Restaurar una mesa de madera antigua es una excelente alternativa a comprar muebles nuevos, que suelen tener un coste elevado. Con las herramientas adecuadas y siguiendo los pasos correctos, puedes devolver el aspecto original a cualquier mesa de madera dañada o desgastada.

Antes de comenzar la restauración de tu mesa, reúne todas las herramientas que necesitarás. Contar con el equipo completo desde el inicio te ahorrará tiempo y garantizará un resultado profesional.
Algunos productos químicos utilizados en la restauración de mesas pueden ser tóxicos. Trabaja siempre en un espacio bien ventilado, con buena iluminación natural y usa mascarilla durante todo el proceso.
Si es posible, realiza el trabajo en el exterior o en un garaje con puertas y ventanas abiertas para evitar la inhalación de vapores nocivos.

Comienza limpiando la superficie de tu mesa eliminando todo resto de barniz o pintura vieja. Aplica el decapante químico con una brocha, extendiéndolo uniformemente por toda la zona a trabajar.
Deja actuar el producto según las instrucciones del fabricante y retira los residuos con una espátula metálica, raspando suavemente sin dañar la madera.
Una vez el decapante ha actuado, prepara la madera lijándola cuidadosamente. Siempre debes lijar en el sentido de la veta para evitar arañazos visibles en la superficie.
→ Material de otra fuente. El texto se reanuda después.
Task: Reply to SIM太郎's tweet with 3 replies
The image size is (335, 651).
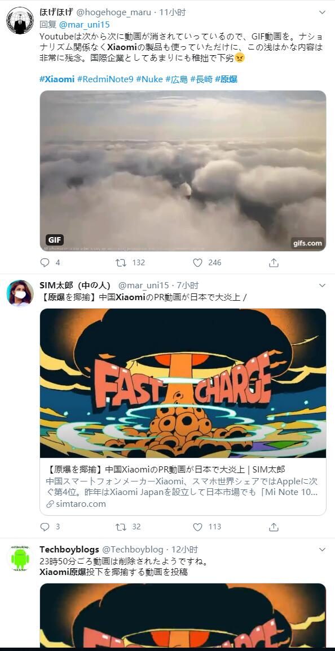Action: click(x=45, y=527)
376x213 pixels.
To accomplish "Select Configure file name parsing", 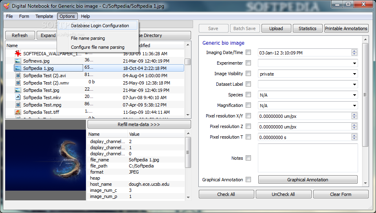I will pyautogui.click(x=98, y=47).
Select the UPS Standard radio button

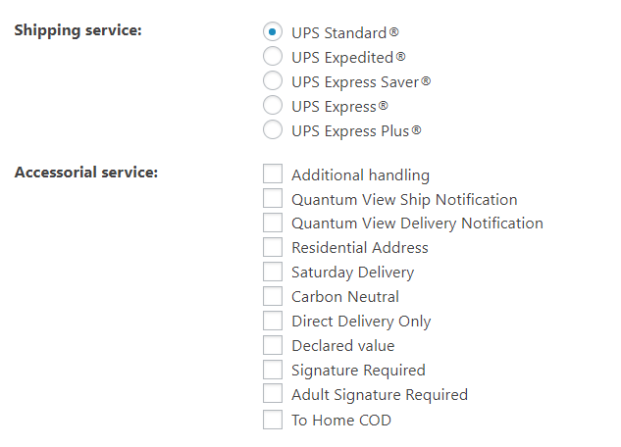(x=273, y=31)
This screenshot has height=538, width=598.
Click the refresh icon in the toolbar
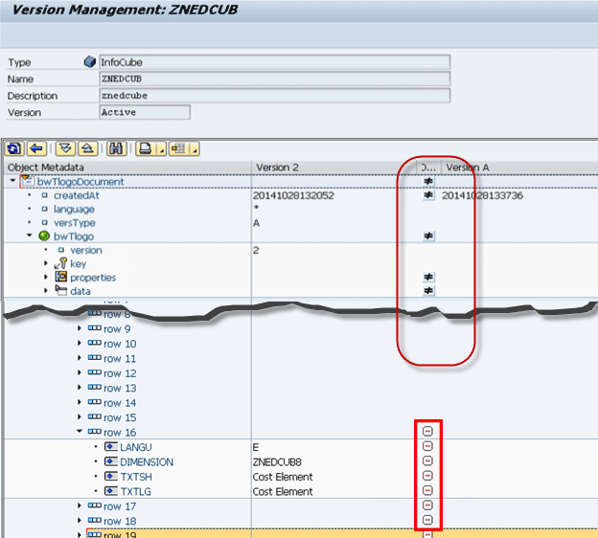pyautogui.click(x=14, y=148)
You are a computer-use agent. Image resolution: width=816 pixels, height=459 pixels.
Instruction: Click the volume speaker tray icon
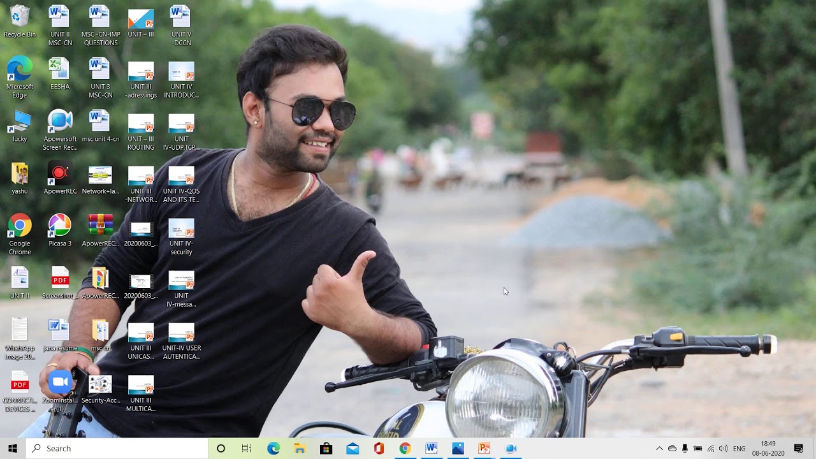(723, 449)
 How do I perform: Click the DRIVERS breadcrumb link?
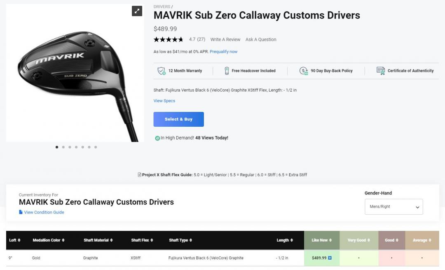pos(162,7)
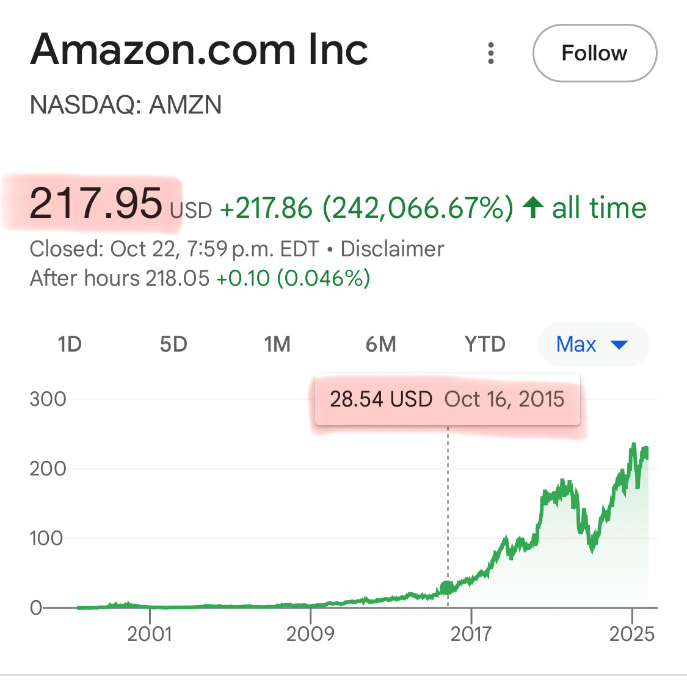Screen dimensions: 687x680
Task: Show the 1M chart range
Action: [x=277, y=344]
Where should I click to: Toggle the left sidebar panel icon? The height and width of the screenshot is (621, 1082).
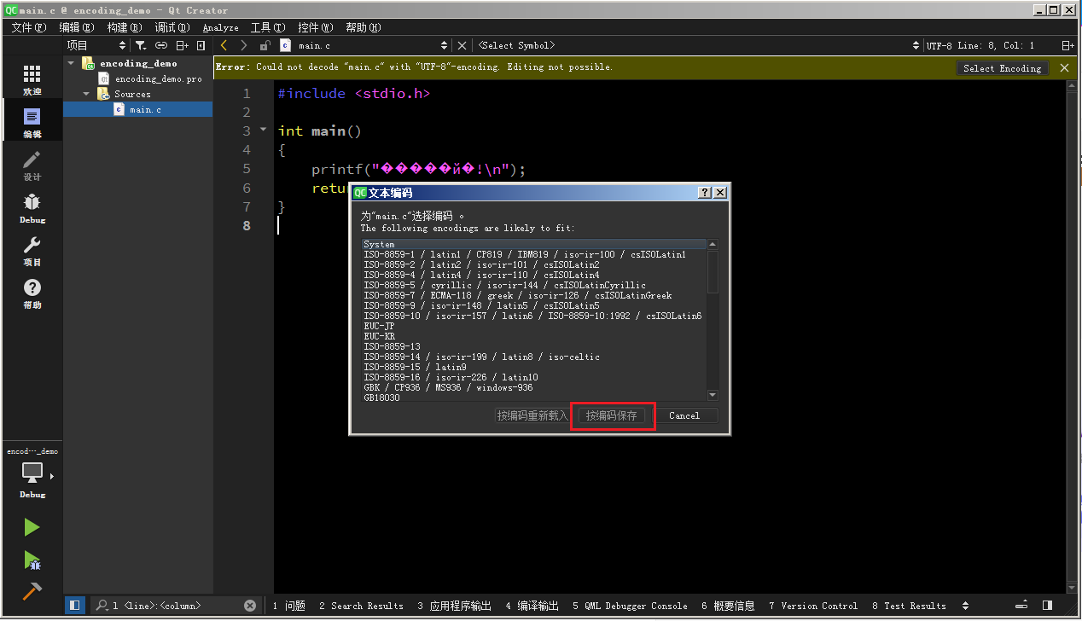[x=73, y=605]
Tras completar el lijado, elimina todo el polvo resultante con un trapo seco y limpio. Una superficie libre de polvo es esencial para los pasos posteriores.
Las mesas de madera antigua frecuentemente tienen carcoma. Identifica los agujeros donde ha actuado el insecto y aplica un insecticida específico usando una jeringuilla para alcanzar el interior de las galerías.
Deja que el producto actúe según las instrucciones y verifica que ha eliminado completamente la plaga antes de continuar.
Una vez eliminada la carcoma, rellena todos los agujeros visibles con cera de emplastecer. Extiende la cera con un formón, presionando bien para que quede compactada en las cavidades.
Cuando la cera esté completamente seca, elimina los restos sobresalientes con la espátula y vuelve a lijar la zona para dejar la superficie uniforme y suave.
Si deseas barnizar tu mesa, aplica primero un tapaporos para impermeabilizar y proteger la madera. Este producto sella los poros y prepara la superficie para el barniz final.
Después de aplicar el tapaporos, realiza un lijado fino con lija media y elimina nuevamente el polvo con un trapo húmedo.
Aplica la pintura o el barniz con una brocha de calidad, siempre trabajando en el sentido de la veta de la madera. Aplica capas finas y uniformes, permitiendo que cada capa se seque completamente antes de la siguiente.
Una vez secos los acabados finales, un último lijado suave con lana de acero le dará un acabado más profesional y duradero.
Si has seguido correctamente todos estos pasos, conseguirás una mesa completamente restaurada que lucirá como nueva. El mejor resultado de restaurar una mesa de madera es que habrás gastado una fracción del coste de comprar muebles nuevos, dándole una segunda vida a una pieza con historia.